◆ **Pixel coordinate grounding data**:
######
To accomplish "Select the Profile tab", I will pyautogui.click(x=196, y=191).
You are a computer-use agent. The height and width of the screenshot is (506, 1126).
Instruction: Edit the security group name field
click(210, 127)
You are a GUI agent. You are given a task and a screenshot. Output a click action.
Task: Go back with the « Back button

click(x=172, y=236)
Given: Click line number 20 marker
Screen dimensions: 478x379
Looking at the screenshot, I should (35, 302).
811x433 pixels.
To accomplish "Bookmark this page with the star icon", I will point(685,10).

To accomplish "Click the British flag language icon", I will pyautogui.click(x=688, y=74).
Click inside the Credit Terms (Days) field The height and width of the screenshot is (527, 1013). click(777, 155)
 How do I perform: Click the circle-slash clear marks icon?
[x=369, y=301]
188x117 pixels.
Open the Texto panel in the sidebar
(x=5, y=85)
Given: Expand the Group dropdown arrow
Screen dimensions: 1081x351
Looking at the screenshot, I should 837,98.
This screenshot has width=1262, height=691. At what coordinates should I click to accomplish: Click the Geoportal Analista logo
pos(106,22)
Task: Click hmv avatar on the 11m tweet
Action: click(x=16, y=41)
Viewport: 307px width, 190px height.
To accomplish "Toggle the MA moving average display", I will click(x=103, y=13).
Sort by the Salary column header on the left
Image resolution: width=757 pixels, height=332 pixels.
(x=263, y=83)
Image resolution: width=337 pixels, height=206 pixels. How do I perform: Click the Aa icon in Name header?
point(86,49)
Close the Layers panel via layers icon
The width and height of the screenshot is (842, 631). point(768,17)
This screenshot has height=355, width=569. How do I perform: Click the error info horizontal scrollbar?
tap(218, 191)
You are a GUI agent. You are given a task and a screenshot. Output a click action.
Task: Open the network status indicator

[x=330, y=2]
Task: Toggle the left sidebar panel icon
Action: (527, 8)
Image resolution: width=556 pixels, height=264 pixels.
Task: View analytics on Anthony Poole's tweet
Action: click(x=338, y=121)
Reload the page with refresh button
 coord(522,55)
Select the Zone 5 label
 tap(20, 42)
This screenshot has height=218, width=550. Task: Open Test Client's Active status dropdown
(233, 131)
######
◆ **INSTRUCTIONS FOR THE TASK**:
Each line of the records with the word "pyautogui" in it is to be copied.

◆ **TASK OUTPUT**:
To accomplish "Select the Profile tab", I will pyautogui.click(x=196, y=191).
To accomplish "Click the British flag language icon", I will pyautogui.click(x=688, y=74).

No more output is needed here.